The authors stated that 11 RCTs were included, but only 10 RCTs (n=1,258) were presented in the tables and referred to in the text.
The studies were poorly reported. Two studies were awarded a B grade and the others a C grade. All of the studies were underpowered, and the majority did not define primary and secondary haemorrhage. Potential confounding factors included the selection of patients, additional haemostatic interventions and expertise of the surgeon.
HST versus cold steel tonsillectomy (5 studies, n=508): all of the studies used a ‘hot’ haemostatic method to control bleeding in the cold steel group. One study reported no significant difference in the proportion returned to theatre. One study reported a significant reduction in secondary haemorrhage in patients in the HST group (p=0.01), whereas another study reported no significant difference in this outcome between treatments. Statistical significance was not reported for the other 3 studies.

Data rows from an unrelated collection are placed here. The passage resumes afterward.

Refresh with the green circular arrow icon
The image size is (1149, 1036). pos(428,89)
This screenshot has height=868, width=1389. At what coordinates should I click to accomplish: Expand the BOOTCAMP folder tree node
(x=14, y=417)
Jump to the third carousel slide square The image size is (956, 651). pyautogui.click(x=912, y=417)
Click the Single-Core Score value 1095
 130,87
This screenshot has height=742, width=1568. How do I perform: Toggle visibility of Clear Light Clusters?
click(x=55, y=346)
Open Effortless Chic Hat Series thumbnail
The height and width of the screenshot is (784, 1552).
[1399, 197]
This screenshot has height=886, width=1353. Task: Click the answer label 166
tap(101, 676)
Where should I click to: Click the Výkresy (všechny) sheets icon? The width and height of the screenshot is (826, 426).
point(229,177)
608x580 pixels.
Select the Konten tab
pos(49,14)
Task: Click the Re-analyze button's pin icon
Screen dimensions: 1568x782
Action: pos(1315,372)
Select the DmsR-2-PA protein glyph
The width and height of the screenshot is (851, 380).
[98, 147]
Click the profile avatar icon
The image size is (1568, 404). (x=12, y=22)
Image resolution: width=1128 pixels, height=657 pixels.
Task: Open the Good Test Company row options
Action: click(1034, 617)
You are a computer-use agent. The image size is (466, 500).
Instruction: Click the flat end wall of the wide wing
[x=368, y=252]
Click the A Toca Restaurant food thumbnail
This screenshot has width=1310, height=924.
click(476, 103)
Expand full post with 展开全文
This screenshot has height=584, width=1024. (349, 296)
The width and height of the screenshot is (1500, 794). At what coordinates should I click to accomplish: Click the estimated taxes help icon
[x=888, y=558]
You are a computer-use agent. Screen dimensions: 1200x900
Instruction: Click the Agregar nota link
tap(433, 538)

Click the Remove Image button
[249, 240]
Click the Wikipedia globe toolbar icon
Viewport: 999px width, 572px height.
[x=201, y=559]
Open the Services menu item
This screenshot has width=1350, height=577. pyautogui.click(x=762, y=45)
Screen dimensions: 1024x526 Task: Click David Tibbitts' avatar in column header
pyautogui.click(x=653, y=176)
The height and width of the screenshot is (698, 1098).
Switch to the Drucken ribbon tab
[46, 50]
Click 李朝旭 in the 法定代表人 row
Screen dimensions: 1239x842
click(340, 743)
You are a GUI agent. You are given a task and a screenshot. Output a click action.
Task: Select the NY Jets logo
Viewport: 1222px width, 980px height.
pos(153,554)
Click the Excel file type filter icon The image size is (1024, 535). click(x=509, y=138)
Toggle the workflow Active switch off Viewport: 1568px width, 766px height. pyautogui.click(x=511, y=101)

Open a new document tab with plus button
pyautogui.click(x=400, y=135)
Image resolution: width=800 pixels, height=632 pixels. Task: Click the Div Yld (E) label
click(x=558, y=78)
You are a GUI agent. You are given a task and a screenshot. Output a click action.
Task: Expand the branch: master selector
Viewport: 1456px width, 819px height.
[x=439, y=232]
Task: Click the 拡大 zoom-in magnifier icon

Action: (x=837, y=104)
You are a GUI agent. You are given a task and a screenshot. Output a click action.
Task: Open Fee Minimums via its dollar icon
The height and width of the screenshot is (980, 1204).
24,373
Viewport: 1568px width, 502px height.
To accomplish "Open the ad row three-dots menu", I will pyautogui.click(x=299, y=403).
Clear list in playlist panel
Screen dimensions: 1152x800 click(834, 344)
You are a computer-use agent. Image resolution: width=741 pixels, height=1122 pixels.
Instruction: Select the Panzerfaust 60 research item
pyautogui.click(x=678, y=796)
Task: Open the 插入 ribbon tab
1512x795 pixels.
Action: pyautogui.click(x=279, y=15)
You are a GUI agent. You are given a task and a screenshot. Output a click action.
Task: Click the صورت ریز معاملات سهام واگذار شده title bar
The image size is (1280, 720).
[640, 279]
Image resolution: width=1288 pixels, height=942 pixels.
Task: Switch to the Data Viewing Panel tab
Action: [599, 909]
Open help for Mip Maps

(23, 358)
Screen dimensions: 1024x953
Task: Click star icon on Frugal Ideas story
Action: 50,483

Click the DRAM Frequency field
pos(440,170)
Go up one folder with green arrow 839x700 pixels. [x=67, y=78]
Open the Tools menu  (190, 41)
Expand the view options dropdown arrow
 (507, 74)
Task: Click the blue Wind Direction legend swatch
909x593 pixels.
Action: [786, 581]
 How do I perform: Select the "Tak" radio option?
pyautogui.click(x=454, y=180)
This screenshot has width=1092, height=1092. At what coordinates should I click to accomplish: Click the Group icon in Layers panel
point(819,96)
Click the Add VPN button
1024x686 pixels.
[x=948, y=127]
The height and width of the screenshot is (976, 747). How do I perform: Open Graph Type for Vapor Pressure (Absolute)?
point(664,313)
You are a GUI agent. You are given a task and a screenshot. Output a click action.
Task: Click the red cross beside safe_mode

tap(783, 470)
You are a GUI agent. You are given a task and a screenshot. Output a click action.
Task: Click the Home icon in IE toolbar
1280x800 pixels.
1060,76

HST versus ‘hot’ tonsillectomy (5 studies, n=750): the studies reported no significant difference in secondary haemorrhage between HST and bipolar scissors (1 study), no significant difference in post-operative bleeding between HST and monopolar cautery plus coblator (1 study), and no difference in rate of return to theatre for secondary haemorrhage between HST and electrocautery (2 studies). One study reported the same number of secondary tonsillar bleeds in patients allocated to HST and bipolar diathermy.